----- Dataset content -----

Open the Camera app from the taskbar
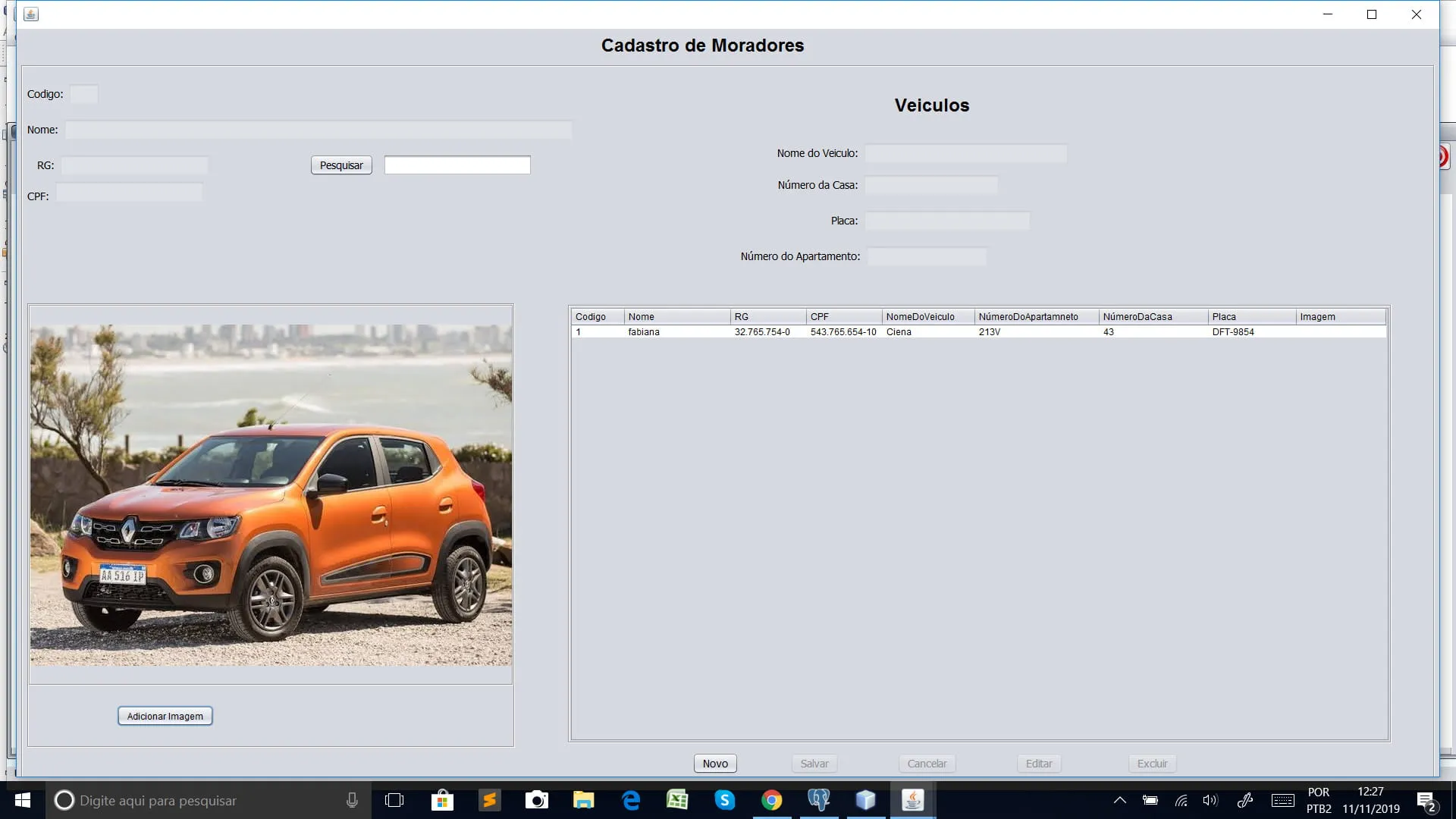 pyautogui.click(x=536, y=800)
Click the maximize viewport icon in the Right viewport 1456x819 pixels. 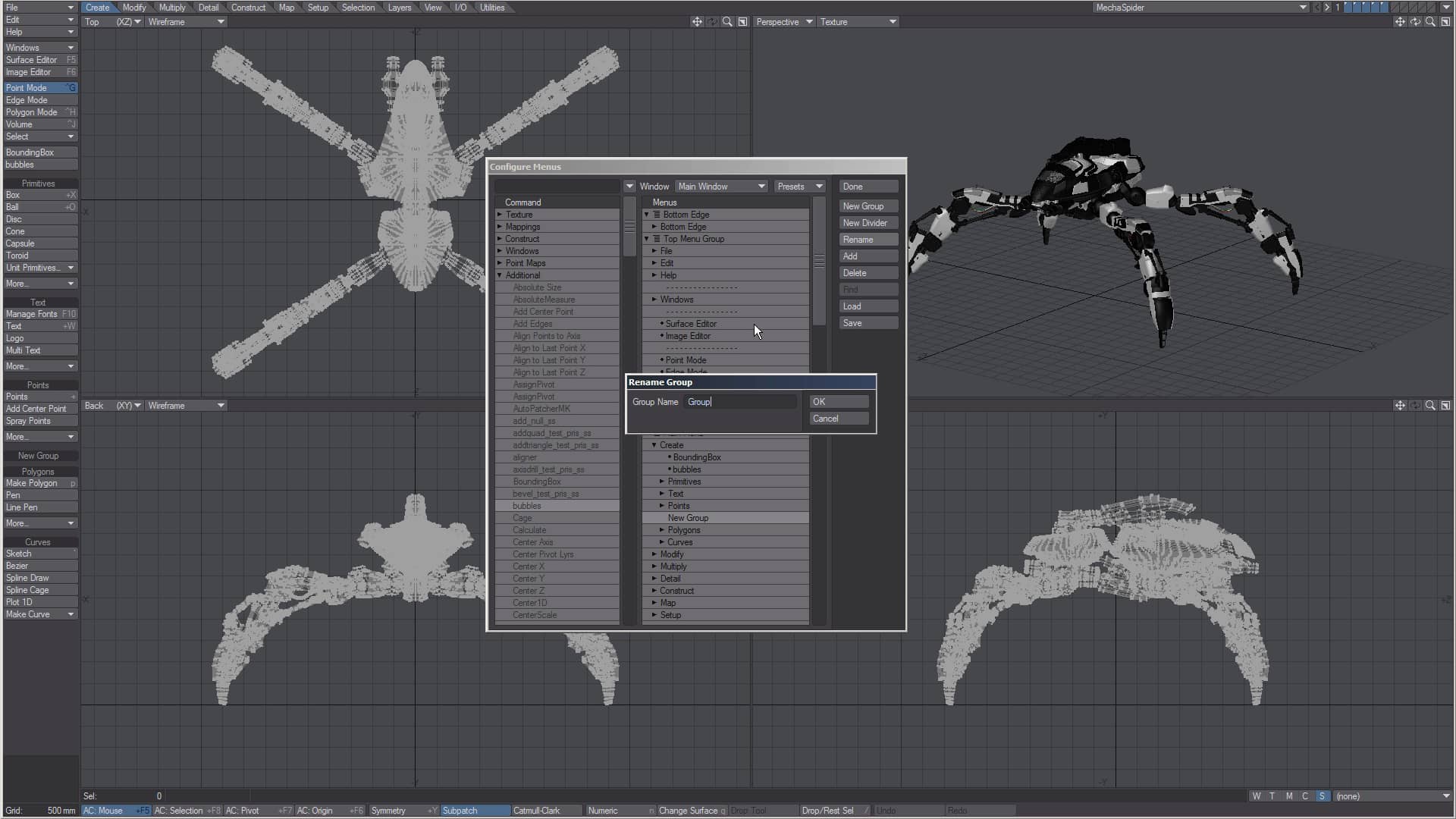click(x=1445, y=406)
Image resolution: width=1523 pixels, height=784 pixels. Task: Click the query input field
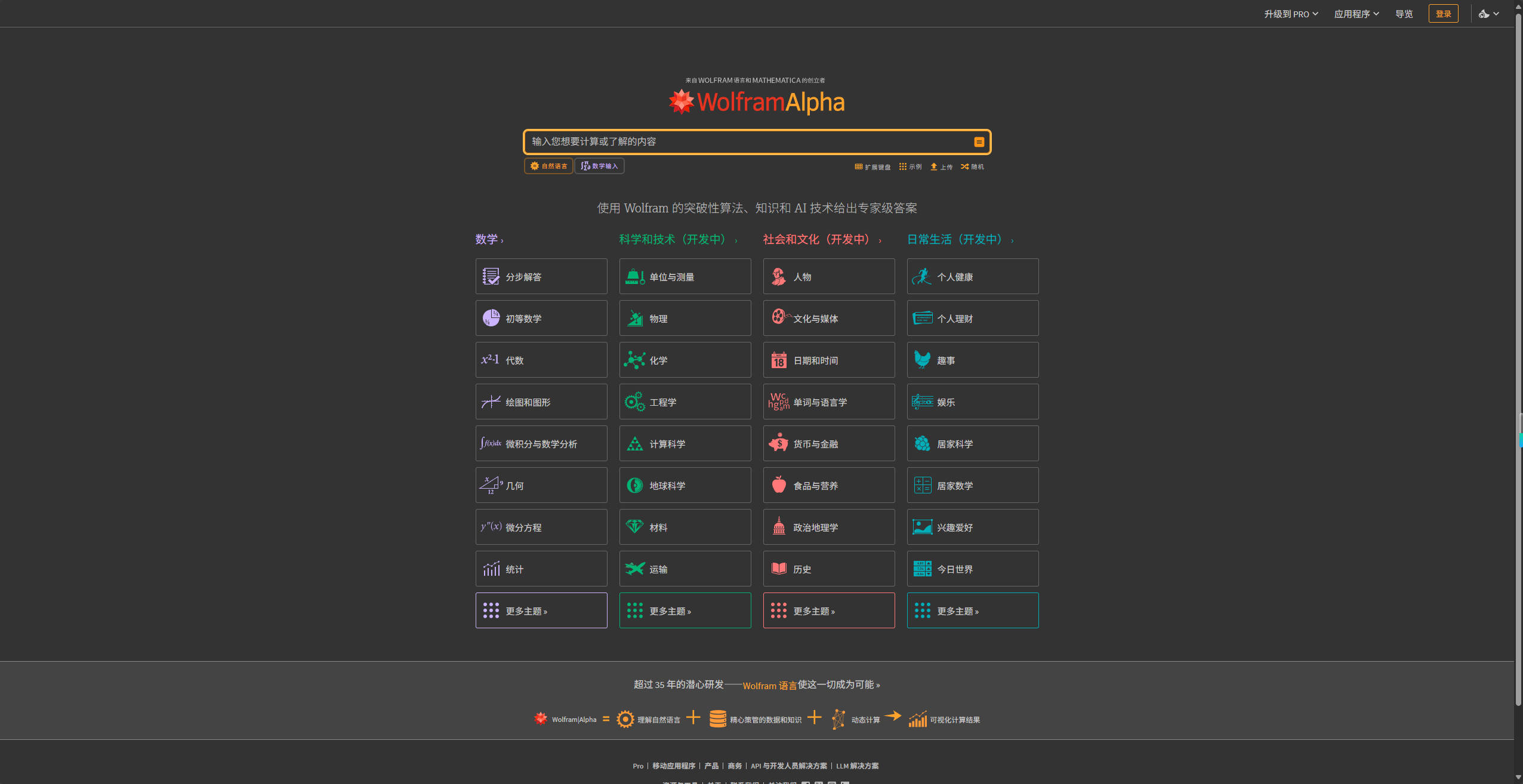click(746, 141)
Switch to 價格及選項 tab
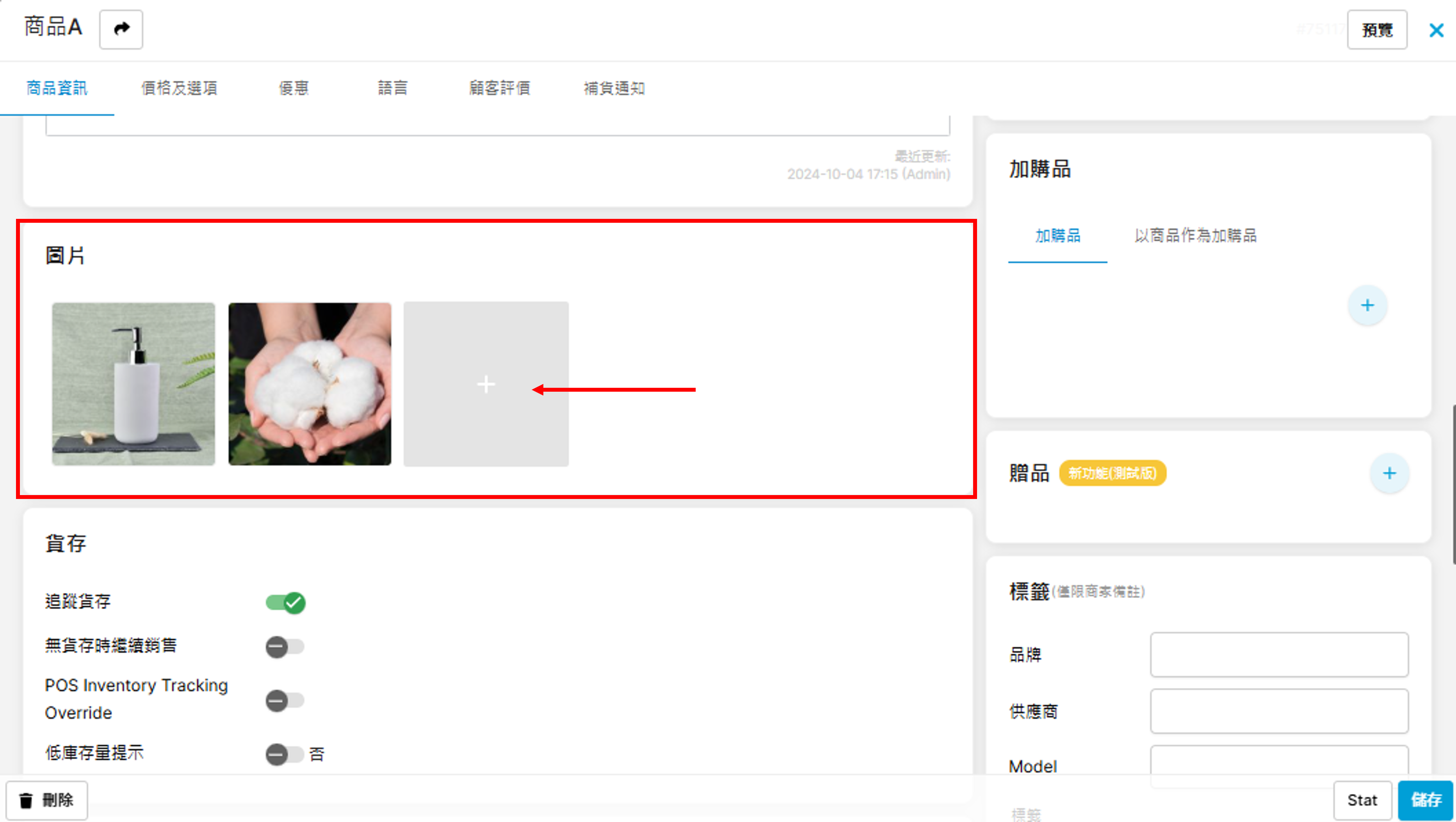Screen dimensions: 1456x822 [x=179, y=88]
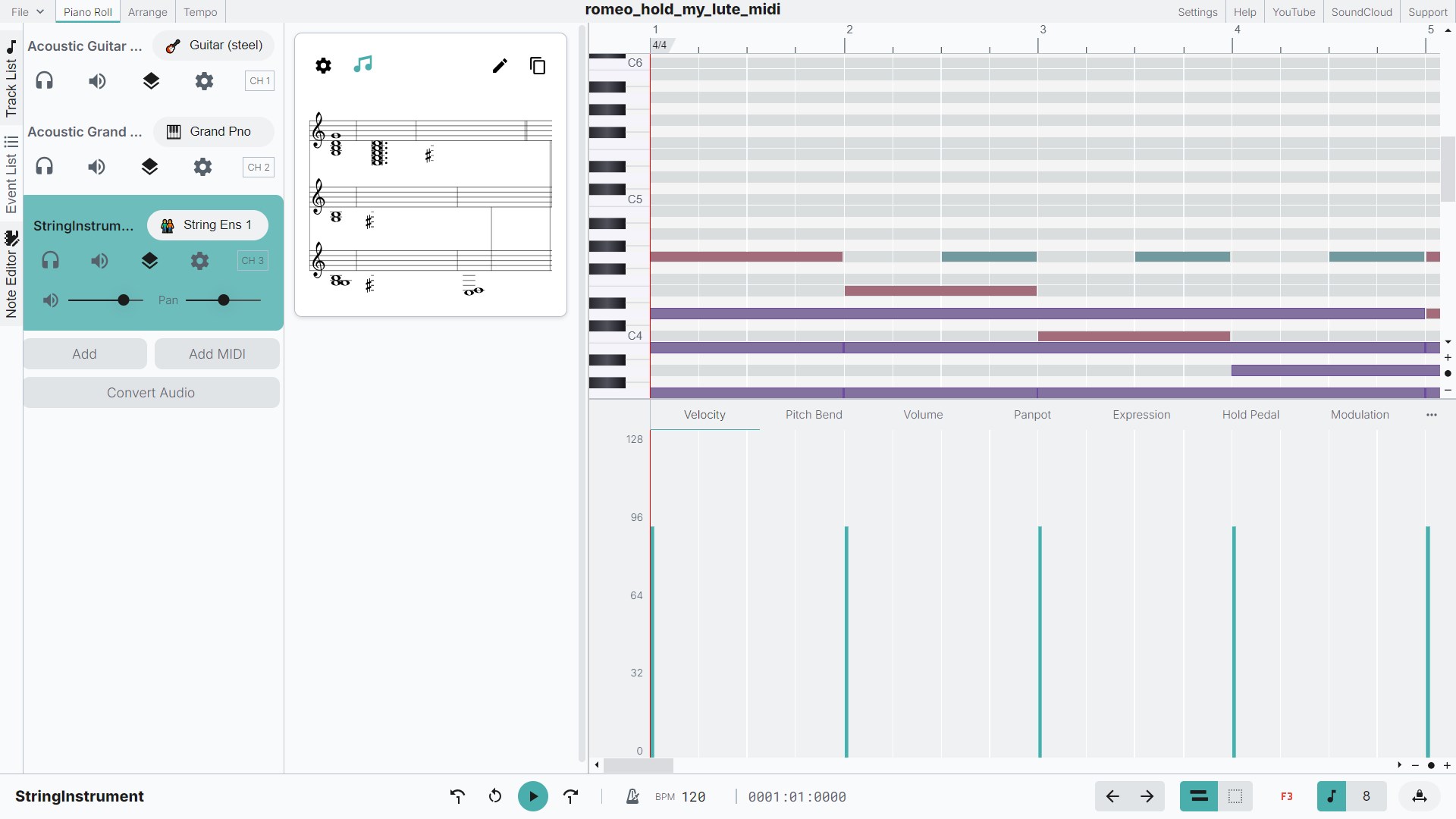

-----

# Work to be completed:
From the line holding "Image resolution: width=1523" to the final line of the data above, give each line again exactly, both ends included, and drop the pictures.

# Answer to the exercise:
Image resolution: width=1523 pixels, height=784 pixels. Task: Click the query input field
click(746, 141)
Switch to 價格及選項 tab
Screen dimensions: 1456x822 [x=179, y=88]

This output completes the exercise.